The Space Launch System is a critical part of NASA’s next moonshot, the Artemis program, named for the sister of Apollo, which promises to send a woman and a man to the moon by 2024. With an upper stage and payload atop its core, the new moon rocket will stand 322 feet tall. That’s 41 feet shorter than Apollo’s Saturn V, but on the launchpad, the SLS will produce 15 percent more thrust—8.8 million pounds, as opposed to the Saturn’s 7.5 million pounds.

By a 2010 order of Congress, the SLS relies heavily on long-proven hardware from the space shuttle, including engines, solid-fuel boosters, fittings, and tank design. It also got a head start from pieces developed and tested for the earlier Constellation space exploration program, which, before it was canceled in 2010, had begun work on its own heavy-lift launch vehicle, the Ares I and V rockets. Because of this double legacy, there was an expectation outside NASA that SLS development would be, if not a breeze, not a reach either. Although SLS relies heavily on hardware from the reusable shuttle, it is a simpler machine because nothing from the SLS launch vehicle will return for refurbishment and reuse.

But it turns out that nothing about a heavy-lift launch vehicle is simple, especially one designed to provide the performance that the deep-space Artemis program requires. High performance requires invention; invention requires test, refinement, and more test; and lives are at stake. As far as NASA and its principal contractor Boeing are concerned, the SLS is a brand new beast, and its parts must prove themselves individually and collectively. If any of the technical challenges are not addressed adequately, the result could be what NASA managers call a “bad day”—multimillion-dollar damage on the ground or the catastrophic loss of a mission.

Left over from the space shuttle program, four RS-25 engines were installed in the SLS core stage last October. This core stage will be tested at the Stennis Space Center this spring and, with solid-fuel boosters, will launch Artemis I in 2021. (NASA / Jared Lyons)
Northrop Grumman technicians in Promontory, Utah fill the SLS solid-fuel booster segments with propellant the consistency of a pencil eraser. Each booster produces more than 3.6 million pounds of thrust. (Northrop Grumman)
In July 2018 at Marshall, a test model of the SLS intertank was subjected to forces that mimic those of launch and ascent. Other tests verified the section’s 26 avionics boxes and 200 sensors. (NASA / Todd Boles)

“Every day is a new challenge, and you can quote me,” said Chris Cianciola, Marshall Space Flight Center’s deputy program manager for the Space Launch System. Cianciola has shifted his workplace from Marshall in Huntsville, Alabama, to the Michoud Assembly Facility, the Louisiana complex 15 miles northeast of downtown New Orleans where the enormous pieces of the rocket core stage are being welded and bolted together. “I can’t tell you what you will see tomorrow,” he says. “What we’re doing on the core stage—each operation is the first time it’s being performed.”

» Extracted information
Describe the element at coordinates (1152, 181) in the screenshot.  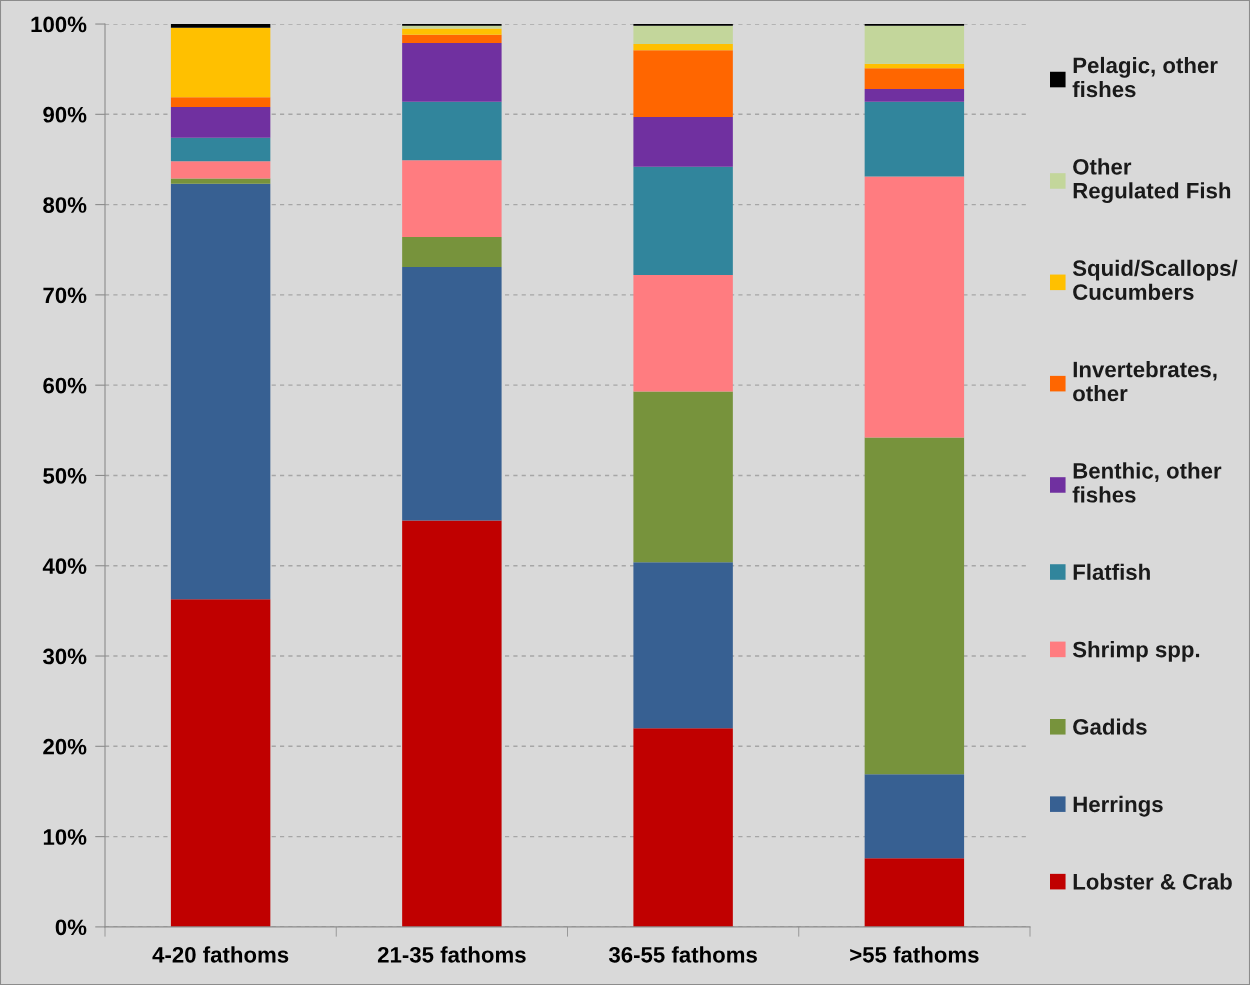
---
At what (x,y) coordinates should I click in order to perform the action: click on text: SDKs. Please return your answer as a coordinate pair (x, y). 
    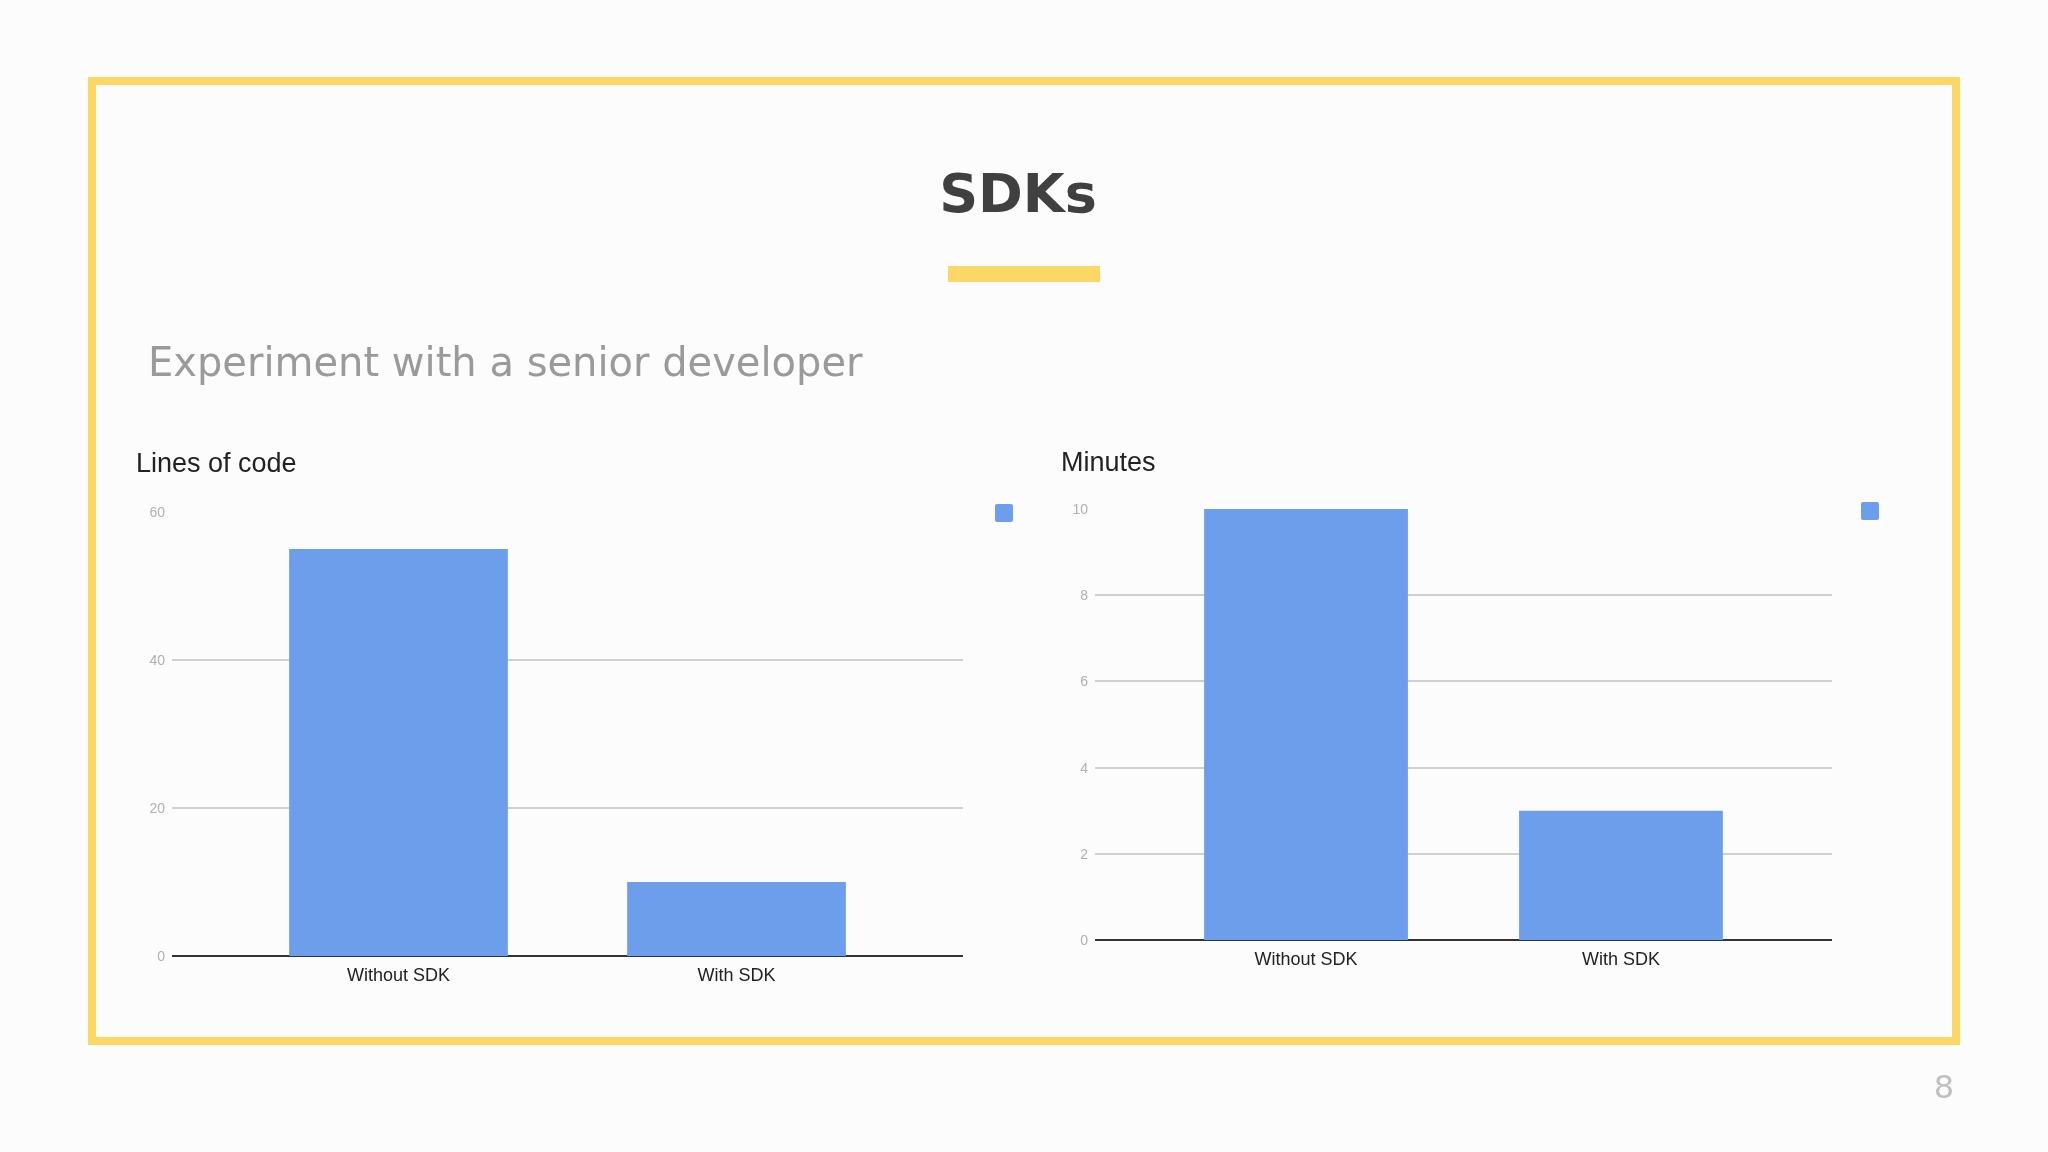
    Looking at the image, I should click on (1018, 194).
==
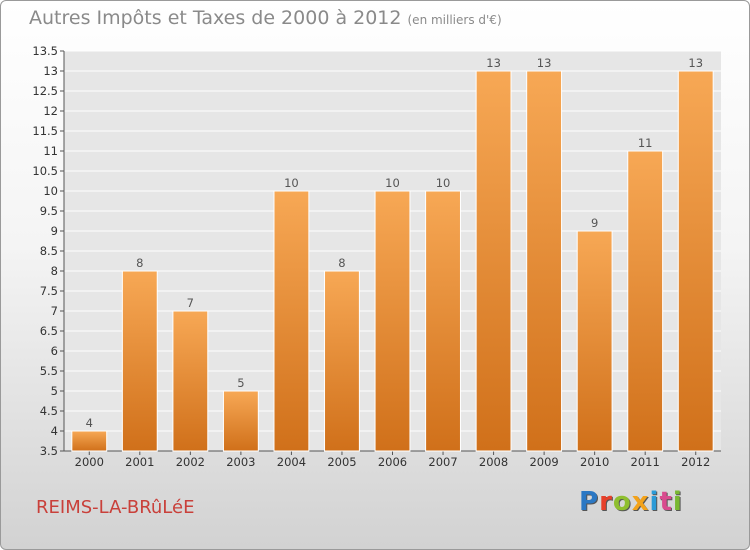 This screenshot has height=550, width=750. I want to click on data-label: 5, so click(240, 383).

» What you have to do
Can you condense the paragraph of the passage that begins "By a 2010 order of Congress" into a short bulleted list that keeps its main facts? The rows were drawn from a source separate from the passage.

» Worked solution
- A 2010 order of Congress makes the SLS rely heavily on proven space shuttle hardware: engines, solid-fuel boosters, fittings, and tank design.
- It also drew on pieces developed and tested for the Constellation program, which had begun building its own Ares I and V heavy-lift rockets before it was canceled in 2010.
- Because of this double legacy, people outside NASA expected SLS development to be, if not a breeze, not a reach either.
- Although it uses shuttle hardware, the SLS is simpler, because nothing from its launch vehicle returns for refurbishment and reuse.